● WORK REQUIRED:
Which lines run from the one with "The image size is (1905, 1020)." through the end of the data? Retype them exactly, without pictures.
···
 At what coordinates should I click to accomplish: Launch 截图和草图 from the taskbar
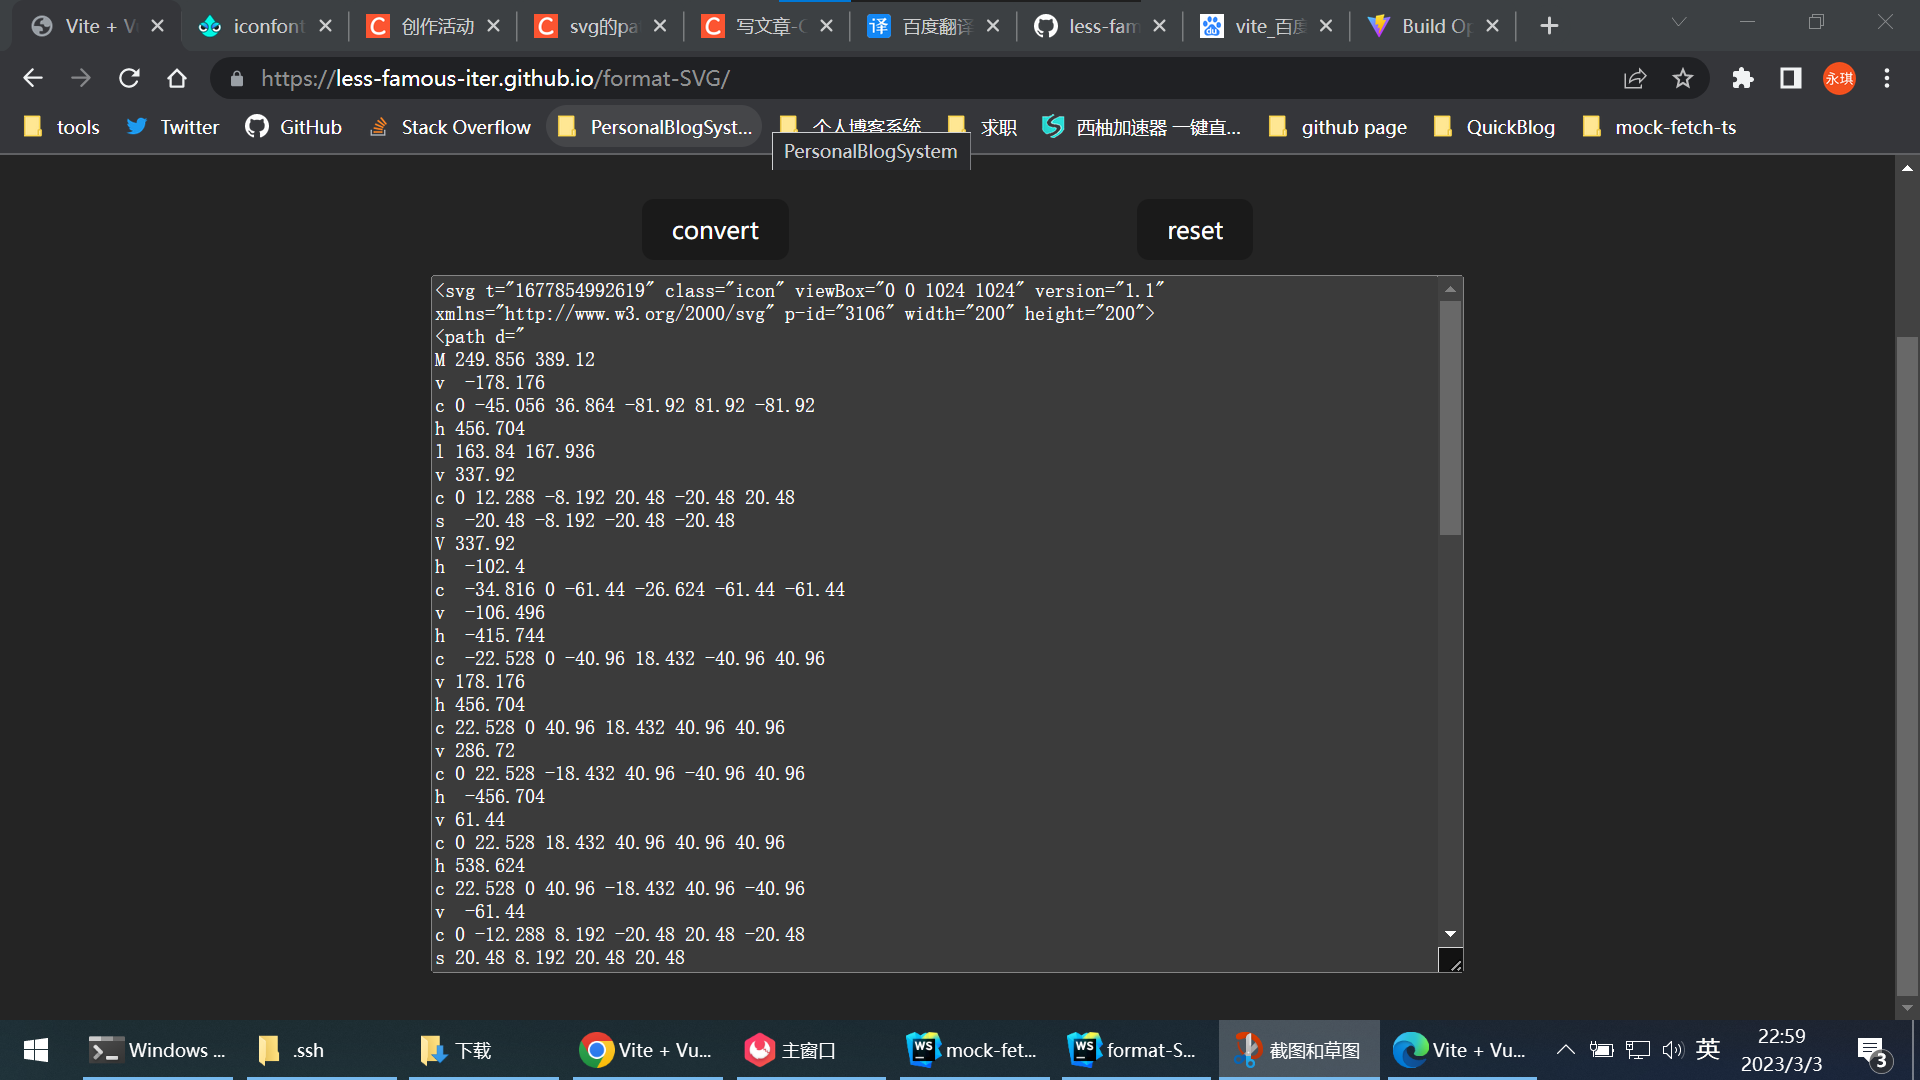pyautogui.click(x=1298, y=1050)
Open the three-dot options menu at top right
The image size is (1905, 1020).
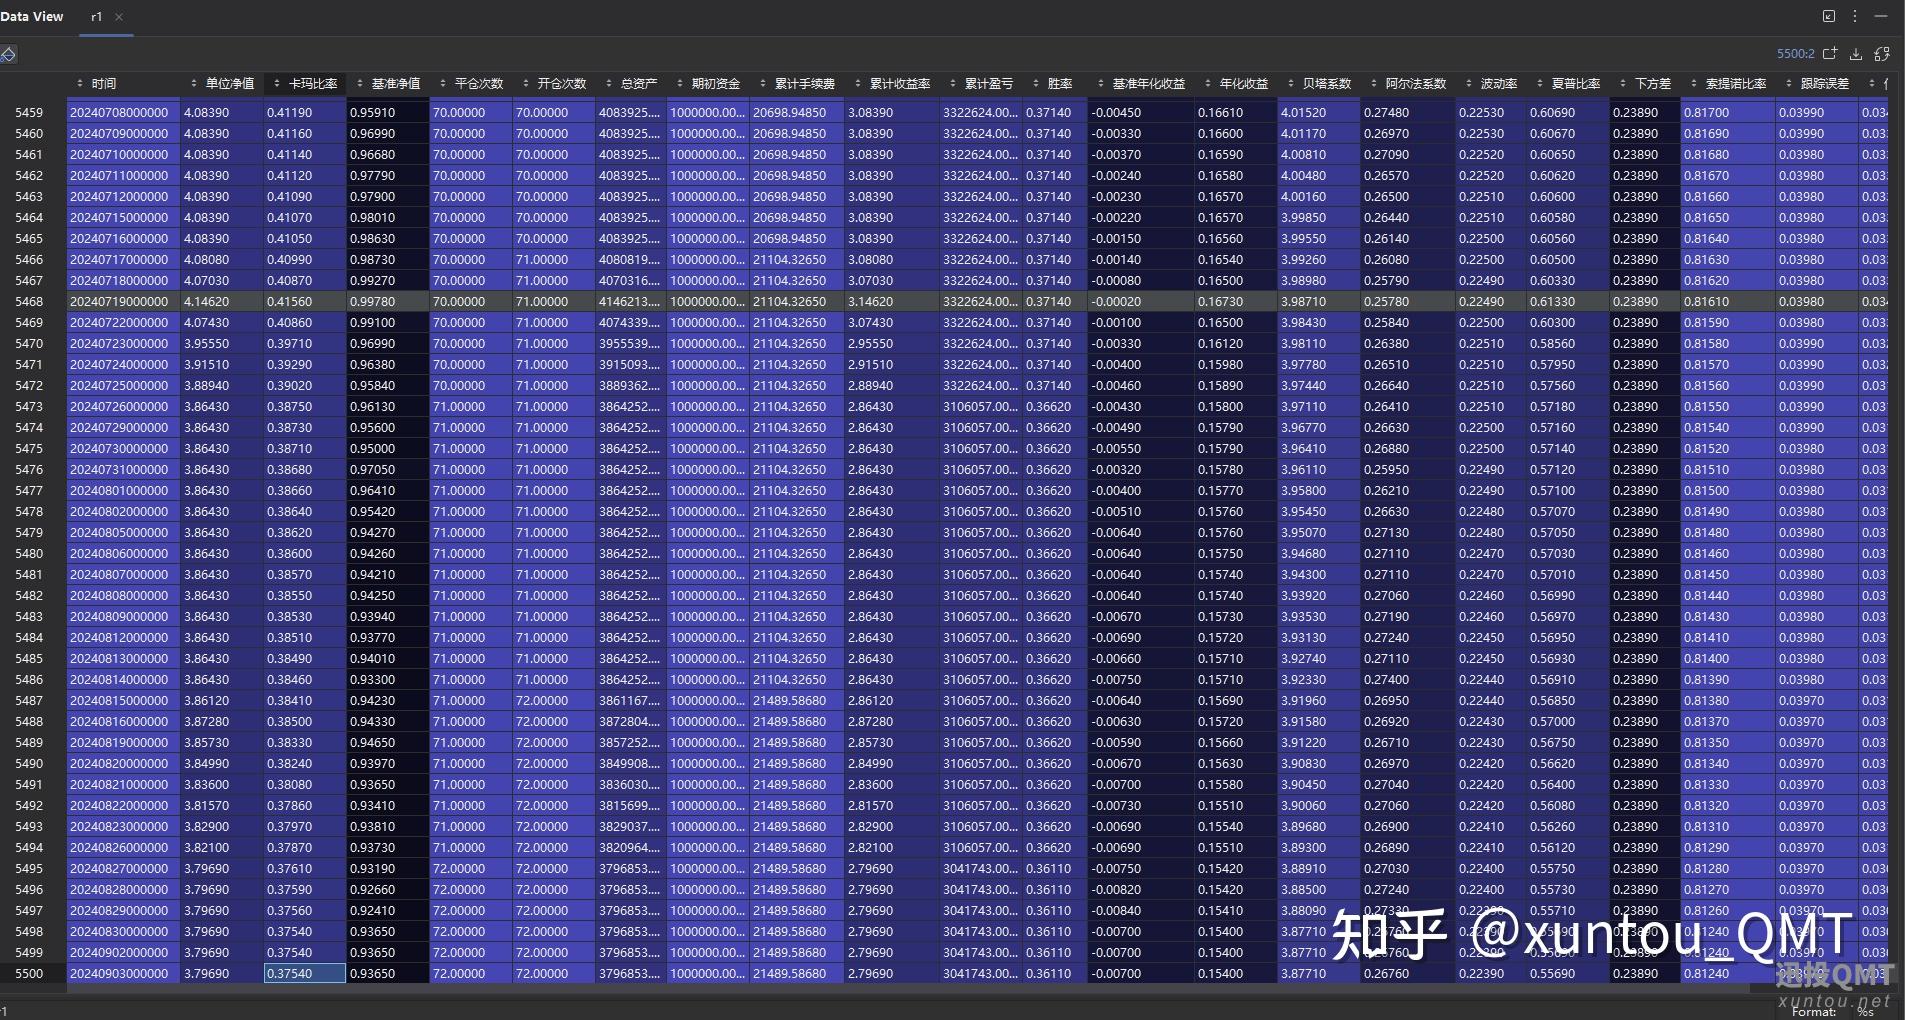[1857, 16]
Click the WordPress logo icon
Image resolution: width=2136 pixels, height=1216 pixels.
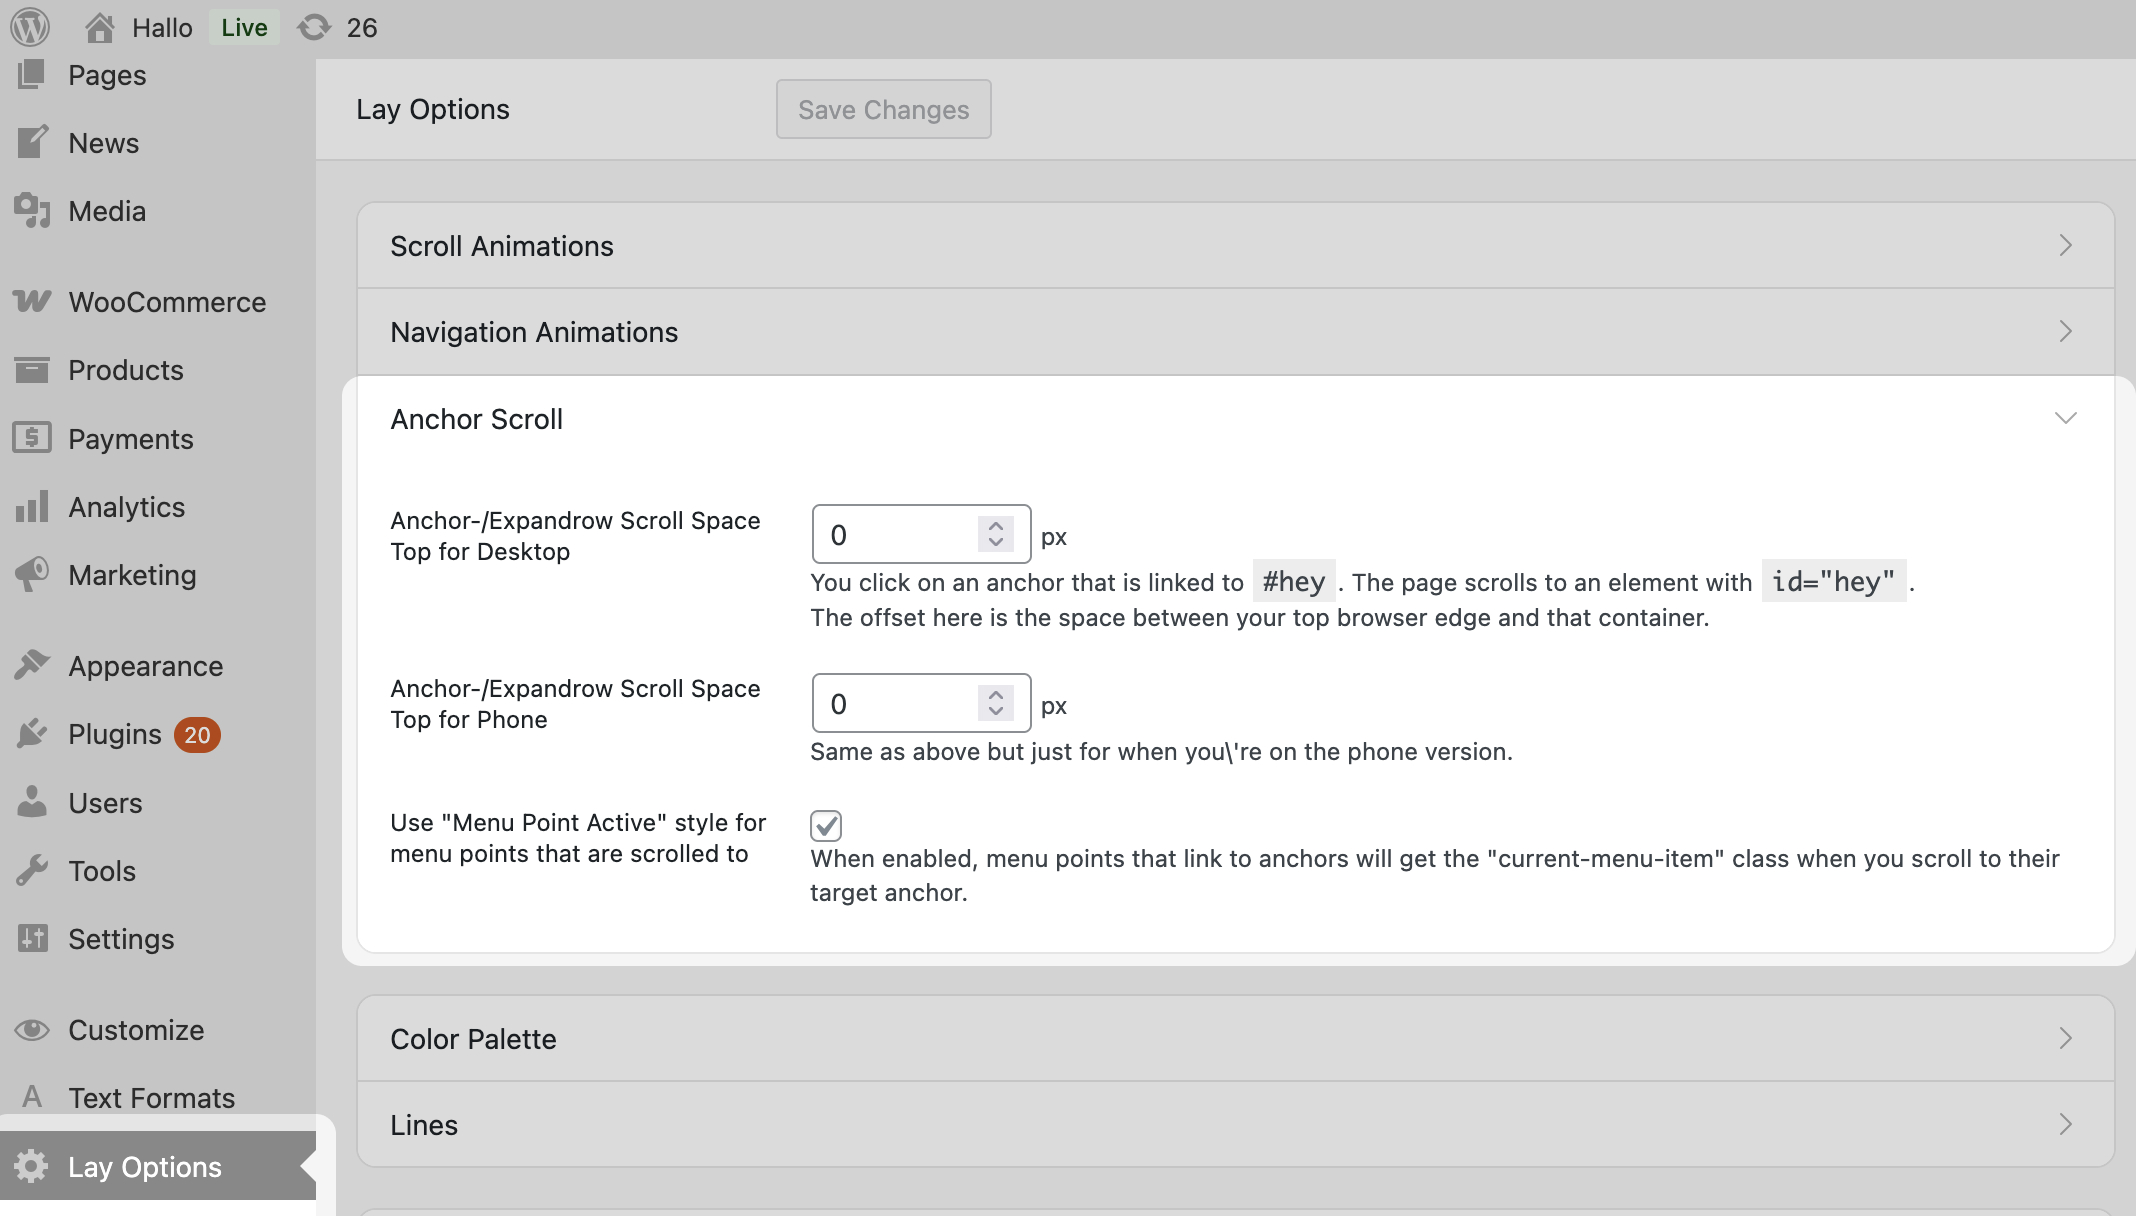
···
● WRITTEN RESPONSE:
The image size is (1905, 1020).
[1857, 16]
Click the WordPress logo icon
Image resolution: width=2136 pixels, height=1216 pixels.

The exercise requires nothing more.